Lindsey Ann Criswell, MD, MPH

University of California, San Francisco, San Francisco, CA

2016 DNA, Genetics, Environmental Triggers

How do pesticides and other chemical exposures influence lupus severity?

The study and what it means to patients

“The more we learn about what causes lupus, the more we can do to treat and possibly prevent this debilitating disease. In our novel research, we will be using cutting-edge technology to analyze the influence of hundreds of chemicals on blood samples from lupus patients in the hopes of discovering how pesticide and chemical exposures may result in severe forms of the disease.”


It is believed that both genetic and environmental risk factors play a role in causing lupus. Unfortunately, very little is known about the role of environmental exposures in the disease, including the effects of pesticides and other chemicals that may turn genes on and off by a process called DNA methylation.

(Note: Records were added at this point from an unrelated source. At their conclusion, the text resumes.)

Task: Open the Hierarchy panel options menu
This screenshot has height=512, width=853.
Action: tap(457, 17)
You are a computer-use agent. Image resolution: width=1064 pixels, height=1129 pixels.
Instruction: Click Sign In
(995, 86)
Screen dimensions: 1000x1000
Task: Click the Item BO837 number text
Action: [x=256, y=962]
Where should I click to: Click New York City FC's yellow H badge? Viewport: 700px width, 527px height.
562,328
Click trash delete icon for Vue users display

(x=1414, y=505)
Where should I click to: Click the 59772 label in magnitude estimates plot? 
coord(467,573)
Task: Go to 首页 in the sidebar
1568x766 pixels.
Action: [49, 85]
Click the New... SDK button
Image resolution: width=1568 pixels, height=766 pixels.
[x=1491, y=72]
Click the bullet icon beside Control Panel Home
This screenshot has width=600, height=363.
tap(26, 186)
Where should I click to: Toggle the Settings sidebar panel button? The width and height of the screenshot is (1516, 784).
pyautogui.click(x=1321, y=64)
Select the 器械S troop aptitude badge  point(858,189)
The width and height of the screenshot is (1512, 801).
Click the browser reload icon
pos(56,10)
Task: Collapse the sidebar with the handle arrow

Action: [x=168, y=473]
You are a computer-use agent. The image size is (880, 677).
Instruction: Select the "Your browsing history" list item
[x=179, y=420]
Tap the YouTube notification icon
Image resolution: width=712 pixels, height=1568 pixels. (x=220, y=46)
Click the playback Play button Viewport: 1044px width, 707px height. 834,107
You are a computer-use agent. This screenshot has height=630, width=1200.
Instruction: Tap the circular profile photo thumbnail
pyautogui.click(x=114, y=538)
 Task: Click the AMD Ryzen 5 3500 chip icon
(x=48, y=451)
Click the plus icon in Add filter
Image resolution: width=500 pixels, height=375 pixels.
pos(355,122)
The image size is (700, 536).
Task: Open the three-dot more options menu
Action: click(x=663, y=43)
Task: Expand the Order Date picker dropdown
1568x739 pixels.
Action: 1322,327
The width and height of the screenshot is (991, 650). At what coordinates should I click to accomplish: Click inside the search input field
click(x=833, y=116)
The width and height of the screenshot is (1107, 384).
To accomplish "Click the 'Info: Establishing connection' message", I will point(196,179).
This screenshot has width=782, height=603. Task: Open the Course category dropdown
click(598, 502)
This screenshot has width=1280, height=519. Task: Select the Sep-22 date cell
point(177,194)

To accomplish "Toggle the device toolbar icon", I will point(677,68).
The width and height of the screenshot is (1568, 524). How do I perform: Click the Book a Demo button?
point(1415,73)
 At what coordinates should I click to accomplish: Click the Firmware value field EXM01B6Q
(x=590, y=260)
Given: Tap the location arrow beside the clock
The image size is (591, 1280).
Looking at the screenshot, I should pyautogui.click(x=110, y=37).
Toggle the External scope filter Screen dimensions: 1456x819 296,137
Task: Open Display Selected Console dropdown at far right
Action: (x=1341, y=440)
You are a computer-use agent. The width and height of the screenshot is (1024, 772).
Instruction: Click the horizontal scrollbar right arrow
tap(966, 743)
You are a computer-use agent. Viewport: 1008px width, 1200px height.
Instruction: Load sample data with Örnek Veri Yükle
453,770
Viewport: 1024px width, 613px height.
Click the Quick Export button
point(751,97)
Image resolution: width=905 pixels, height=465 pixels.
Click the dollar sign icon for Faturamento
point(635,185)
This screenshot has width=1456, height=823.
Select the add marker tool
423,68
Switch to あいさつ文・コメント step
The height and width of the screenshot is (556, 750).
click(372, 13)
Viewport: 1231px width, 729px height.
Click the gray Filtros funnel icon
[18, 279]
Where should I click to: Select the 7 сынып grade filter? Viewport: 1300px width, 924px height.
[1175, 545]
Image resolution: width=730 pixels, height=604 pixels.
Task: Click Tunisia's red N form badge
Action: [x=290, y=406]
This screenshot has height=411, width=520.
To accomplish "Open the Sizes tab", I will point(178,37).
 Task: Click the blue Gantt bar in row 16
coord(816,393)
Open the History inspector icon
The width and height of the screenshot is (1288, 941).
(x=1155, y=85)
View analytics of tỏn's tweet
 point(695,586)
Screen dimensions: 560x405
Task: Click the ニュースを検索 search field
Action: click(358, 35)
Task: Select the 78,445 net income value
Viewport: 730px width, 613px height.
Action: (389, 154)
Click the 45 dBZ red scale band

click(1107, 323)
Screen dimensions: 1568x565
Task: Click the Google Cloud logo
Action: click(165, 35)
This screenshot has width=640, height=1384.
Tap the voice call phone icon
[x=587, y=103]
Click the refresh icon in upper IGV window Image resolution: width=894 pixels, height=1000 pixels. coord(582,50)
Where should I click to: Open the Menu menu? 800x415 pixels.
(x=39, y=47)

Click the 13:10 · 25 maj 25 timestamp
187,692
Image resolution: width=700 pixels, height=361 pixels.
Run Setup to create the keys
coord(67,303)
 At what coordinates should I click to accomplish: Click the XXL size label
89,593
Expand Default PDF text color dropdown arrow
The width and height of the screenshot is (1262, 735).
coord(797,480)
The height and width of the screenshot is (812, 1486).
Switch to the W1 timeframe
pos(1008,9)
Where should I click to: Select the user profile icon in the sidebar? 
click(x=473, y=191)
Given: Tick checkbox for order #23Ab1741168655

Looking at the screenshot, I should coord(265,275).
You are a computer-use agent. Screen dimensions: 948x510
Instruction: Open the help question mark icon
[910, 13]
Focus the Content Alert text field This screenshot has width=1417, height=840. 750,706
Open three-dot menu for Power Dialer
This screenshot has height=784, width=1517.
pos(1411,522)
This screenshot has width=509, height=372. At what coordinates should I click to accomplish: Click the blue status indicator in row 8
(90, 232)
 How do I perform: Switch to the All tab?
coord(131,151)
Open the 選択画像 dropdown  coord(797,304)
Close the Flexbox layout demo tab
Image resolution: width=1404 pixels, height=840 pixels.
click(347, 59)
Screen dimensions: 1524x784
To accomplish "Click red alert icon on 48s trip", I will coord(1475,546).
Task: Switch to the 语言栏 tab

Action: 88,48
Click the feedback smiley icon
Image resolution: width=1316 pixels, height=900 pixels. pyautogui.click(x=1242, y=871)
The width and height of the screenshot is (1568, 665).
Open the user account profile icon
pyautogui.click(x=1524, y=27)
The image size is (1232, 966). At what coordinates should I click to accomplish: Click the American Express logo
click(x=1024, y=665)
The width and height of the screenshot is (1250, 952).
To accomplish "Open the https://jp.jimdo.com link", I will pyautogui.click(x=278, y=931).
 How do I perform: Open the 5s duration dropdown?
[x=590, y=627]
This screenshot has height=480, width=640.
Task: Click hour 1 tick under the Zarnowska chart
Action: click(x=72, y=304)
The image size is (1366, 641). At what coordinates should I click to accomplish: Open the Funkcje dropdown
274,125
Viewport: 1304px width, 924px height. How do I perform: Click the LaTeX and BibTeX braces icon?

Previous research has shown that patients with severe cases of lupus have had changes to their DNA through methylation, but how and why this occurs is still poorly understood. In this groundbreaking study, we will determine whether particular chemical exposures influence DNA methylation and disease outcomes in lupus. We will do this by using a new, pioneering technology to analyze blood samples from patients with severe cases of the disease. This innovative technology enables us to analyze the samples for hundreds of chemicals at a time – the first time this type of research has been conducted in lupus. We can then determine what role, if any, exposure to these different chemicals has had on patients with severe manifestations of lupus.

Technical Summary:

Genetic, epigenetic and environmental risk factors have been implicated in the pathogenesis of SLE. Environmental exposures can influence DNA methylation. We have completed genome- wide methylation profiling for a large group of SLE patients and demonstrated significant differences in methylation profiles according to autoantibody status and renal involvement. These differences may represent a link between environmental exposures and SLE manifestations. Very few studies have measured exposures in biological samples of SLE patients. The overall goals of this study are to examine the association of chemical exposures with disease phenotype and DNA methylation patterns in SLE. We will characterize serum levels of environmental organic acids (EOAs) in 400 SLE patients with well characterized disease, including clinical and serologic outcomes; socioeconomic data; as well as genome-wide genetic and DNA methylation profiles. Banked serum will be analyzed by a non-targeted approach with liquid chromatography-quadrupole time of flight mass spectrometry (LC-QTOF/MS). This technology allows for the analysis of hundreds of chemicals in an unbiased manner. We will then determine whether exposure to EOAs is associated with disease phenotype and/or DNA methylation profiles in SLE. This will be the first study assessing environmental exposures, DNA methylation and disease phenotypes in a large cohort of SLE patients.